Following sections will detail some of the major considerations you need to take into account when dealing with a large language model
No persistent memory.
Have you ever seen the movie Memento? The protagonist has a condition that makes him unable to remember anything that occurred after the condition set in. This means he has no ability to take short term memory and write it into long-term memory. His baseline memories will always be the last ones prior to the condition occurring. This is the way large language models work. They remember nothing beyond their last training or fine-tuning.
This means that every time you start a new conversation with one of the large language models, you are starting from Ground Zero. They are not remembering that heartfelt conversation that you had about whatever it is you were talking to them about. They’re not keeping a history of your conversations so that they can build upon them for future answers. Everything you ask them starts from scratch.

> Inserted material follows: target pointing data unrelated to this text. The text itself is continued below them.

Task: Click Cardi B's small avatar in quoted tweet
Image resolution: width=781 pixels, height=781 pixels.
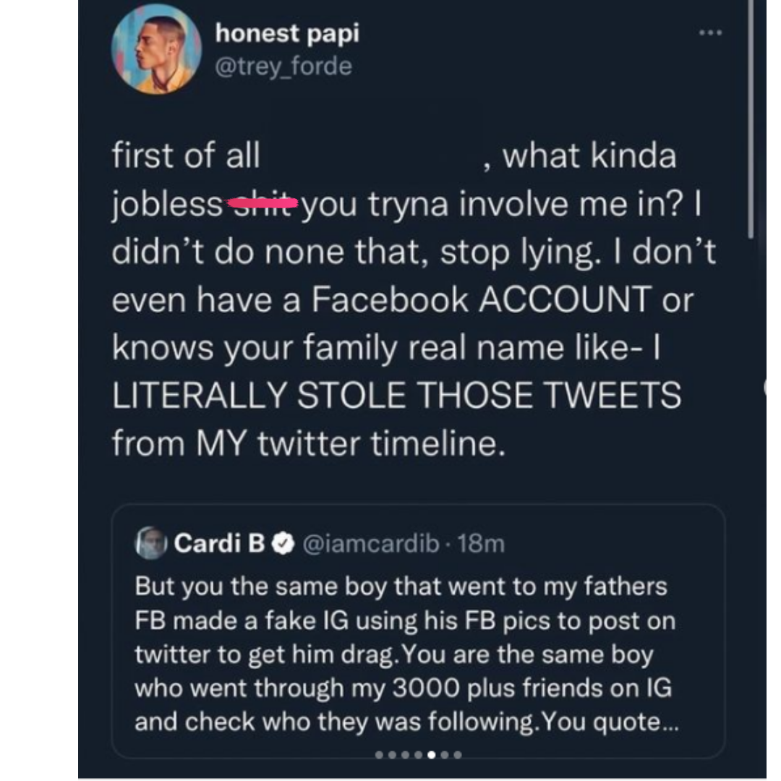Action: 150,543
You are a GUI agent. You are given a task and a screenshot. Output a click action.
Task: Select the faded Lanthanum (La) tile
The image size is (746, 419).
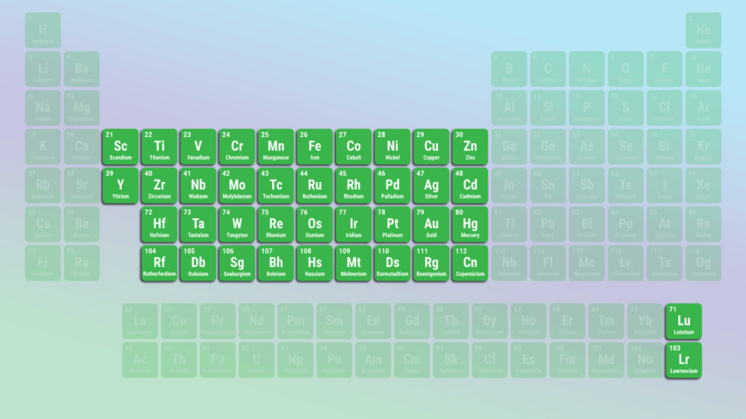pos(140,321)

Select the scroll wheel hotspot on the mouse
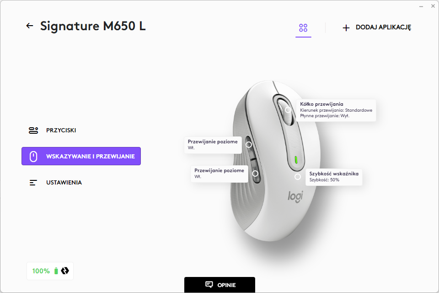pyautogui.click(x=288, y=110)
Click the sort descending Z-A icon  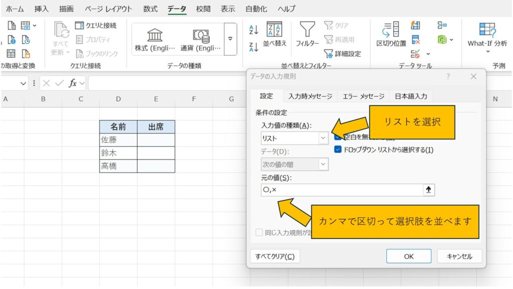(254, 47)
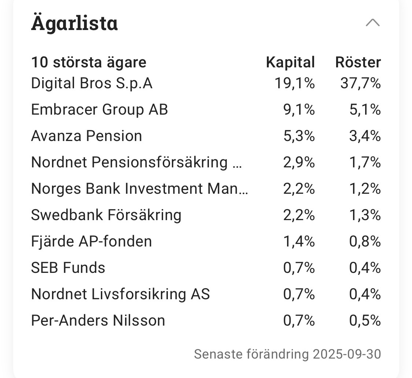Click the Senaste förändring 2025-09-30 text

click(x=287, y=354)
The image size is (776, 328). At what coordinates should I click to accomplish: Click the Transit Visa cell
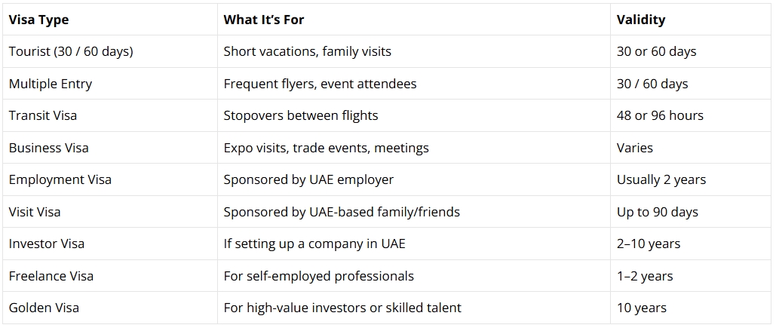point(42,115)
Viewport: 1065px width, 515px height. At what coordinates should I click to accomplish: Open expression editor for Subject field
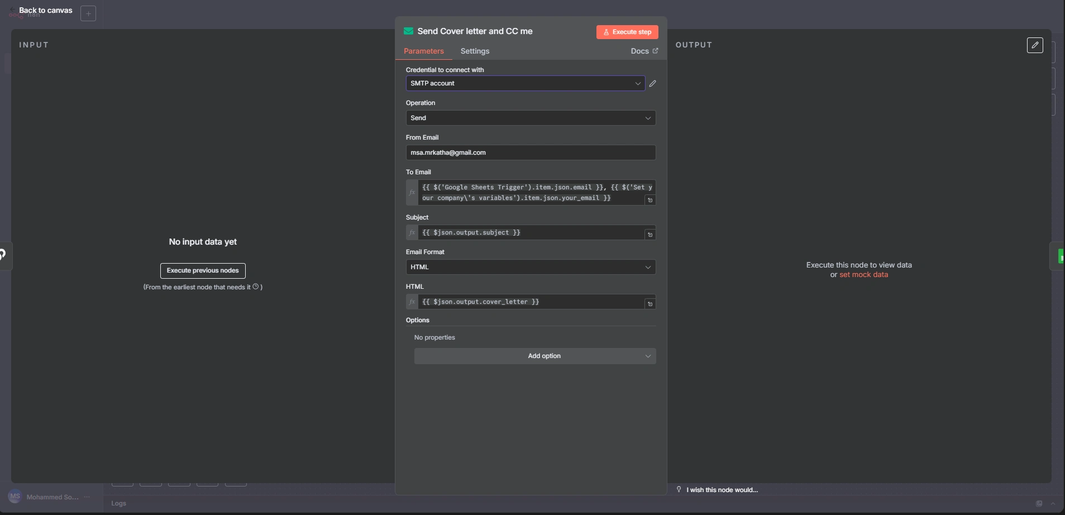point(650,235)
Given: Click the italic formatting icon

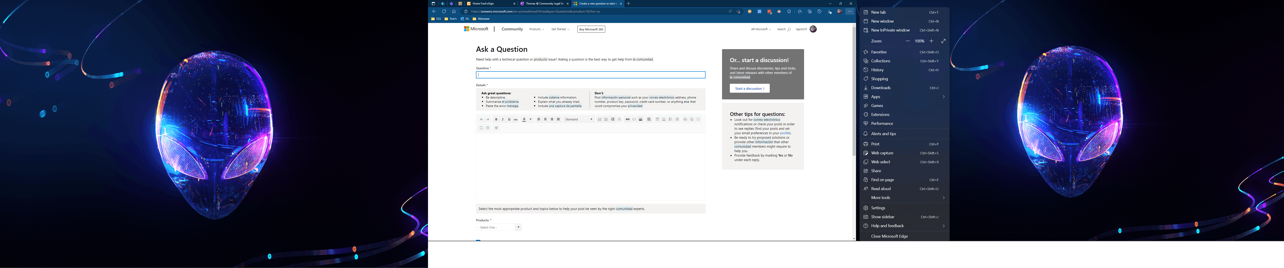Looking at the screenshot, I should pos(502,119).
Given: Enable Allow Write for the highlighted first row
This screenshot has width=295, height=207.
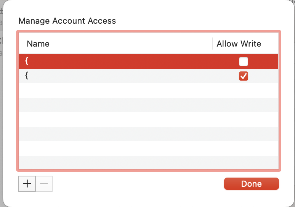Looking at the screenshot, I should click(x=243, y=61).
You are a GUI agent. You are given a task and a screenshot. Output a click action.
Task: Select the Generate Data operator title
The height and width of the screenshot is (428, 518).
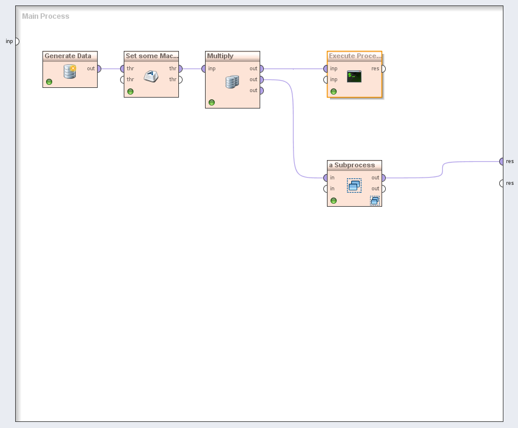pyautogui.click(x=68, y=56)
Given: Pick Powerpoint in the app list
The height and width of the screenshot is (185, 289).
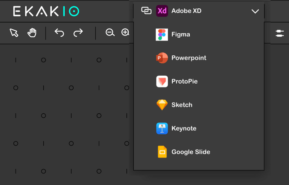Looking at the screenshot, I should (x=199, y=58).
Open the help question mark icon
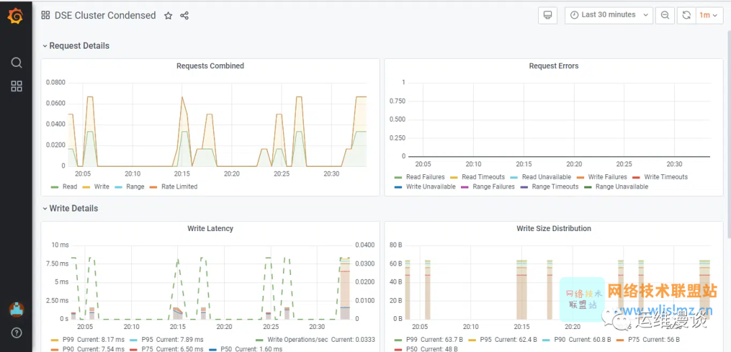This screenshot has width=731, height=352. [16, 332]
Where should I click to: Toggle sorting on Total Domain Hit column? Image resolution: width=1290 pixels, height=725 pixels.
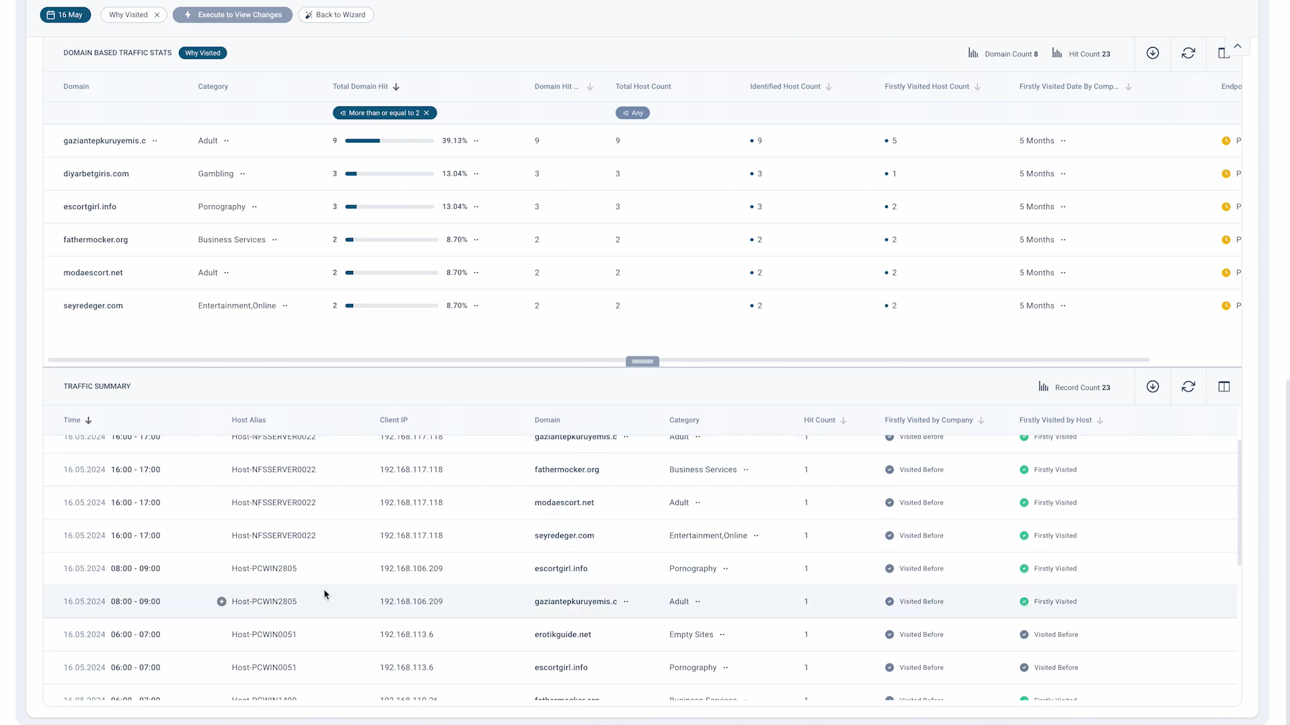(x=396, y=86)
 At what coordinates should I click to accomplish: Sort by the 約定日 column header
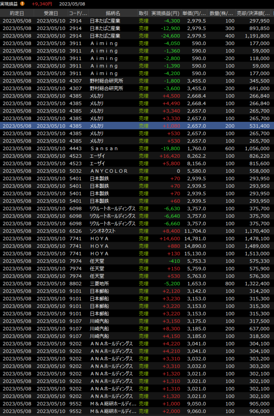pos(17,13)
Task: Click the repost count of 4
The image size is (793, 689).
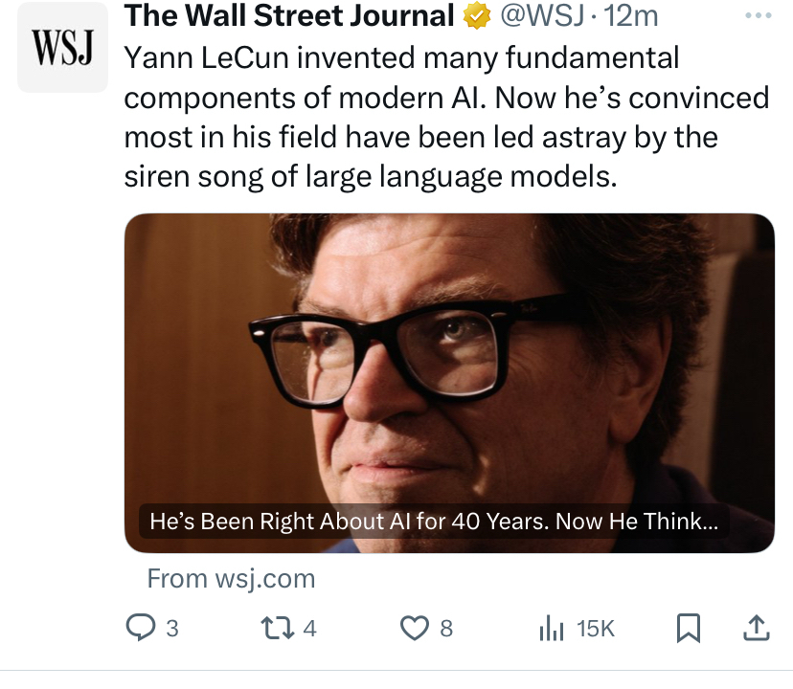Action: 309,629
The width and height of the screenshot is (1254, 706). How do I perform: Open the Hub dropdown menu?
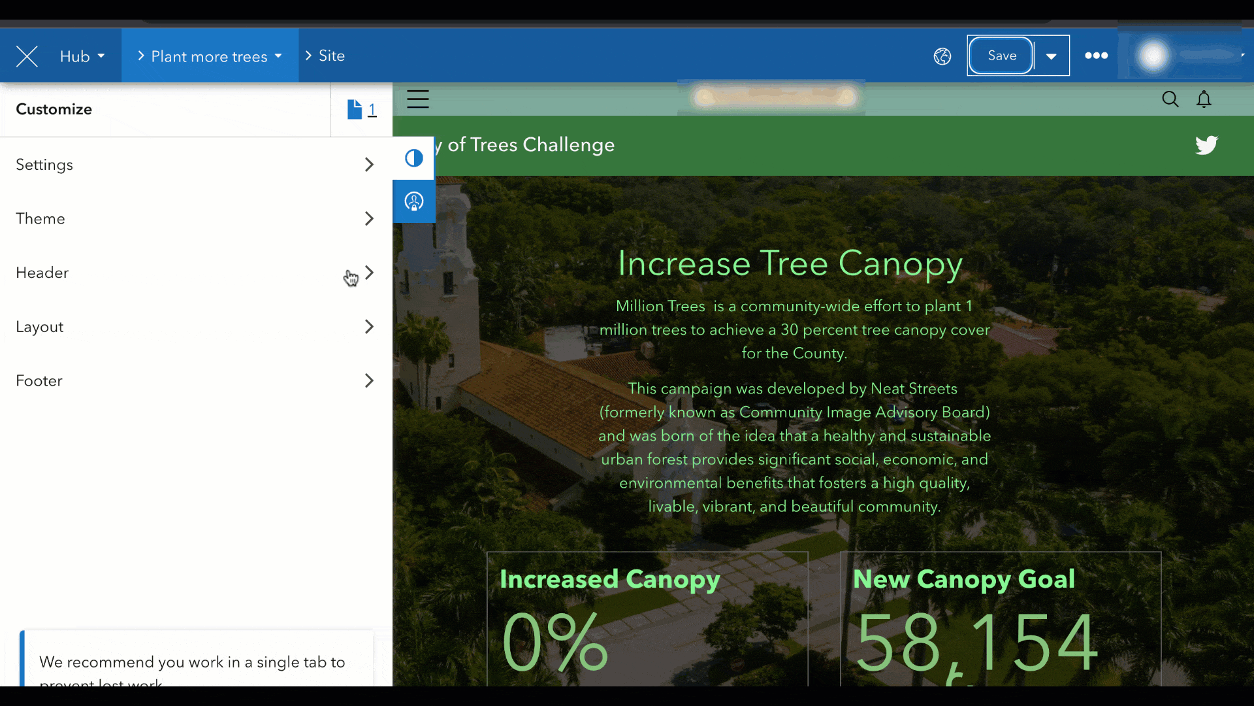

The lack of persistent memory requires users to create external structures to be able to fully utilize the large language models in their daily business operations. There are methods that can make up for this lack of persistent memory, and they require external infrastructure. There are many businesses being built to provide that infrastructure for integration into daily operations. I will go into more detail about this in a future blog. However, just be aware that any AI agents, chat bots and other applications that require historical memory will require external infrastructure.
Prediction Engine
A large language model is basically a prediction engine. The answers you receive from any prompts are the result of the large language model using statistical engines to predict the next word of a string. The answer you receive is the LLMs best prediction of of the statistical pattern that matches the initiating prompt.
Large language models do not understand text language. You cannot run the statistical algorithm on text without it being converted to a numerical format. The final format that large language models use is called vectors. The following is Claude 3.7 definition of vectors.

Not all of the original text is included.